Word for word, restate the lines from the one containing "The width and height of the screenshot is (1380, 836)." through the last line of the material, and include no pictures.

Material for this task ▸
* * * * * * * * *

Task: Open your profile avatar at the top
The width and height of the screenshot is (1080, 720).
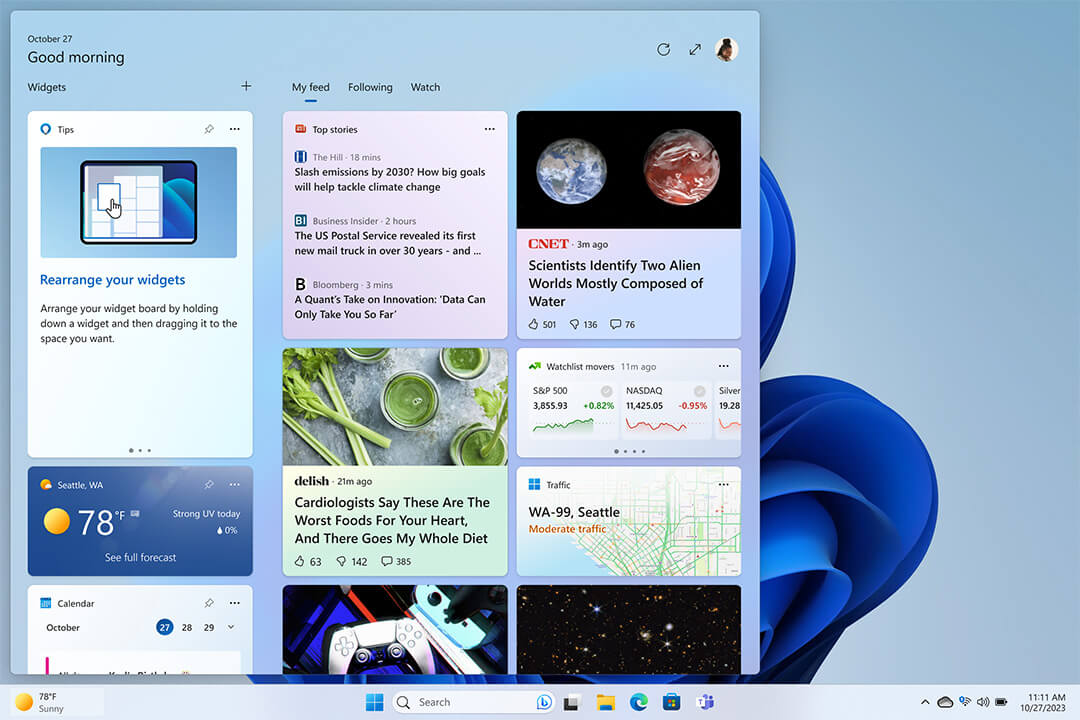Action: click(x=727, y=49)
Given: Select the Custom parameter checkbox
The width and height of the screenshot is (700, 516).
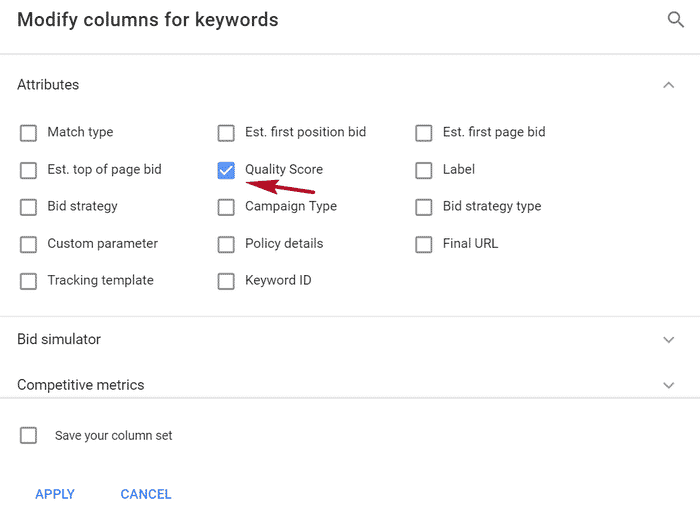Looking at the screenshot, I should point(29,245).
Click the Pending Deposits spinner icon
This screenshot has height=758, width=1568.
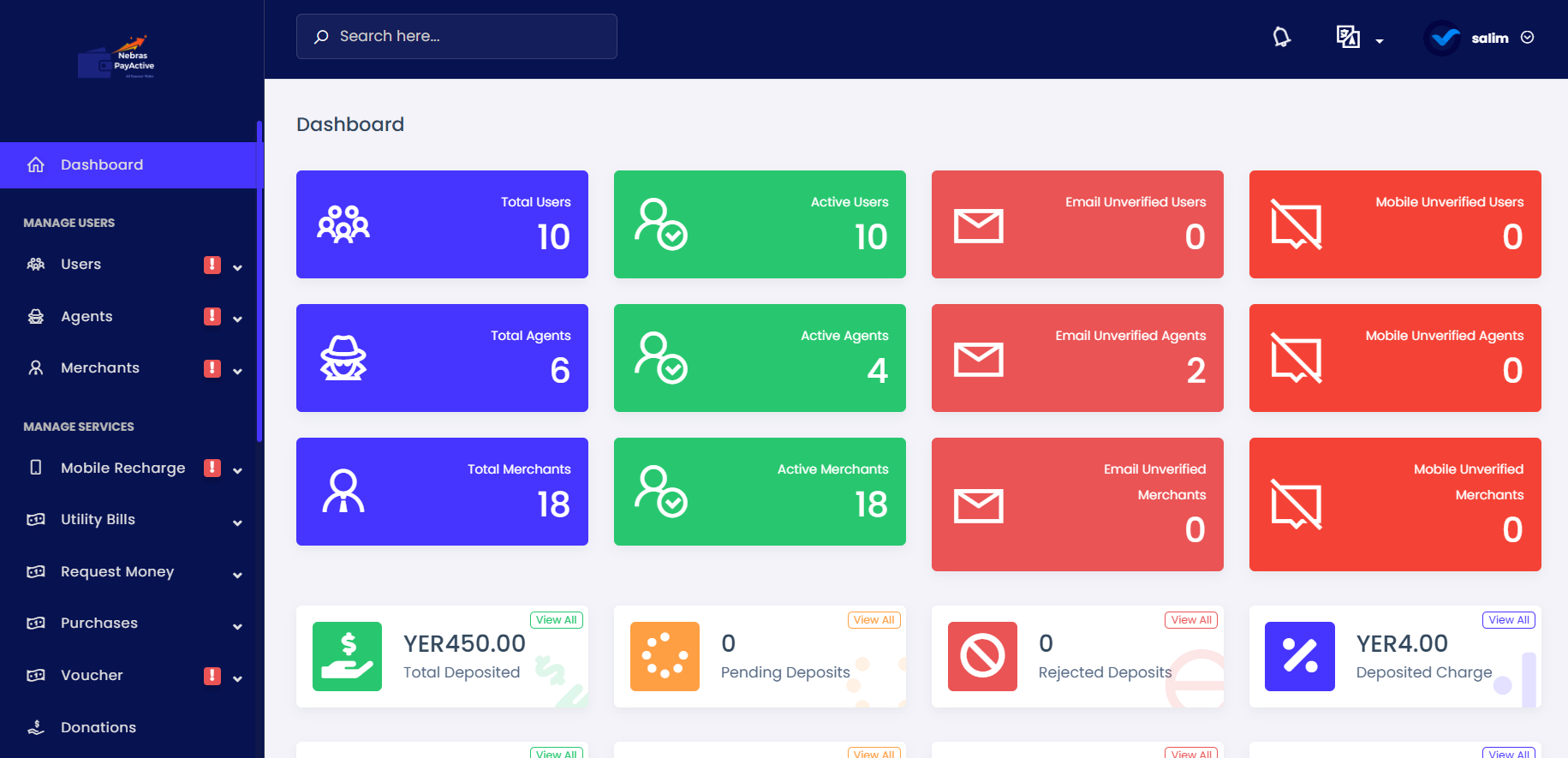click(x=665, y=656)
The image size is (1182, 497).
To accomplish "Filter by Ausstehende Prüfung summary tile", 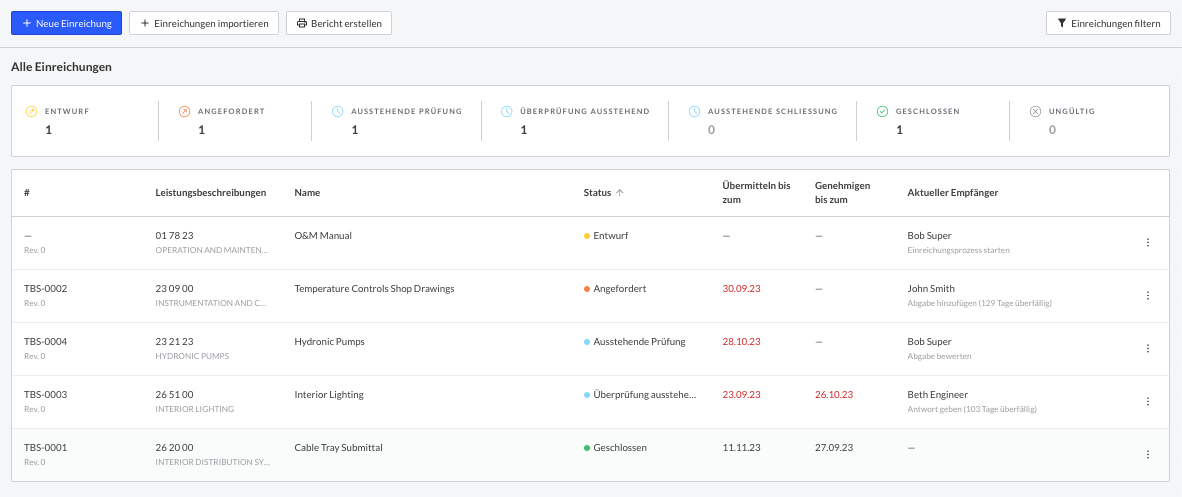I will (397, 120).
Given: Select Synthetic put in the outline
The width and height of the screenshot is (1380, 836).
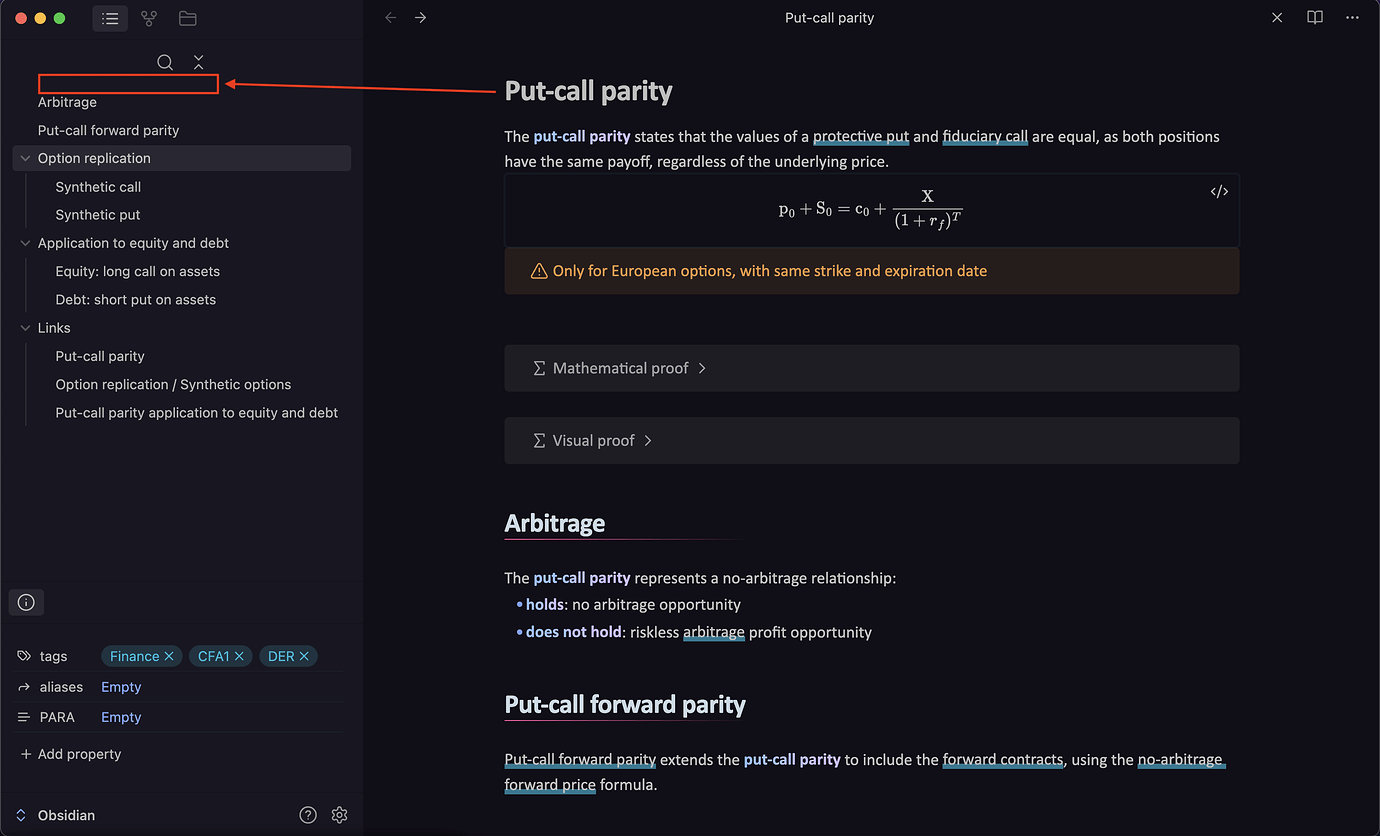Looking at the screenshot, I should tap(97, 214).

* * * * * * * * *

Solution ▸
The width and height of the screenshot is (1380, 836).
Looking at the screenshot, I should tap(97, 214).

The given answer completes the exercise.